What are the steps involved in primary and secondary cell culture?

There are 5 steps involved in primary cell culture: tissue collection, tissue processing, cell isolation, cell culture, and cell characterization in that order respectively. In the first step, tissue is collected from the target organism, usually by excision or biopsy. In the second step, the collected tissue is processed to isolate primary target cells. Enzymatic digestion, or mechanical disruption may both be involved depending on the cell type. In step three, the primary cells are isolated from the processed tissue using techniques like filtration, or centrifugation. In step four, the isolated primary cells are then placed into a culture with an appropriate growth medium that provides necessary nutrients for cell growth and proliferation. The last step is cell characterization, and primary cells are characterized by analyzing their morphology, chemical properties, and growth rate.    

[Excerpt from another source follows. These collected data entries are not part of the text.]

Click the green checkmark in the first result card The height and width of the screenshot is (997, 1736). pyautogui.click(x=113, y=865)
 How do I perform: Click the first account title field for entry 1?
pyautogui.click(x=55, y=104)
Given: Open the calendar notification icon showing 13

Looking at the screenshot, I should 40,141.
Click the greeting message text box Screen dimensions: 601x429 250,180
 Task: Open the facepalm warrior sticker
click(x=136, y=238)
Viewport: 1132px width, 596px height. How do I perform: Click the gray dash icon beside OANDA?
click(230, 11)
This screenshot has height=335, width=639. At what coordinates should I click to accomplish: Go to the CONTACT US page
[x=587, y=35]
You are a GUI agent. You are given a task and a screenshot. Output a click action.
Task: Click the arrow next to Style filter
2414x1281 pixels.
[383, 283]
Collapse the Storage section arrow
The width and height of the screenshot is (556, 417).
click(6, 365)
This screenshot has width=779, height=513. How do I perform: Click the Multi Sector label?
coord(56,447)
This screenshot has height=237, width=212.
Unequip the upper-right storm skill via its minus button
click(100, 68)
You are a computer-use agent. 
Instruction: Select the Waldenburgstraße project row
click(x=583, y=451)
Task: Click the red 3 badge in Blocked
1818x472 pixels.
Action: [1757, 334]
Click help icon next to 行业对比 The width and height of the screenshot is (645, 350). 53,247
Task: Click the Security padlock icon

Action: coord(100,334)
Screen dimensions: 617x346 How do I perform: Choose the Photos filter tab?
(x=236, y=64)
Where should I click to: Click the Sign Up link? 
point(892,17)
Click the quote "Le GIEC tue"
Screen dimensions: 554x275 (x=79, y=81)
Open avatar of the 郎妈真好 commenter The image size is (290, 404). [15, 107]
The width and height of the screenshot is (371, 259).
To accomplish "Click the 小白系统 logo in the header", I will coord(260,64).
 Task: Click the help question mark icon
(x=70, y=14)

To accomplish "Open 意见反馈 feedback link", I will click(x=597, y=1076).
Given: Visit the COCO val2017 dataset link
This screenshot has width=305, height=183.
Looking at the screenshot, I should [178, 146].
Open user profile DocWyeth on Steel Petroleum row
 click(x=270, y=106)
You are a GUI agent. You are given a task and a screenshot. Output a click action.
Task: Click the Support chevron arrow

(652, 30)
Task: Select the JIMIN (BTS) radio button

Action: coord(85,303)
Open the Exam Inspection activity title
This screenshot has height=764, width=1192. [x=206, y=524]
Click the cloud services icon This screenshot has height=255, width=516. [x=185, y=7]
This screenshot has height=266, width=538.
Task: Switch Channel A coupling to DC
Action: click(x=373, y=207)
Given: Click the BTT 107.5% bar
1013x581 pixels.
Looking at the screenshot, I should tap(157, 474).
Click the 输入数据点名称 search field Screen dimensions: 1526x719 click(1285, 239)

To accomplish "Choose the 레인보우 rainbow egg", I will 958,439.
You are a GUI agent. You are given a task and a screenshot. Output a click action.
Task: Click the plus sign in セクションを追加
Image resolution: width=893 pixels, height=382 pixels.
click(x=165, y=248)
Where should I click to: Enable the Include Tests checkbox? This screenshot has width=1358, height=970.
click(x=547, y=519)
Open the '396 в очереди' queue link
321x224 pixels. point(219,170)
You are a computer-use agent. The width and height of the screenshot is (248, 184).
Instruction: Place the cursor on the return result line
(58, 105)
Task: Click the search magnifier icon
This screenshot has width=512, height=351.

In secondary cell culture, there are 4 general steps involved: passage, subculture, cell banking, and cell characterization in that order respectively. During passage, primary cells are detached from the cell culture using trypsinization and placed into a new culture at a lower density. This is done to maintain the cell's proliferative capacity. In step two, the process of passage is repeated several times to create a cell line, this is known as subculture. In step 3, the cell line is stored in liquid nitrogen for long term storage. In the last step, the secondary cells are characterized again by analyzing their morphology, chemical properties, and growth rate.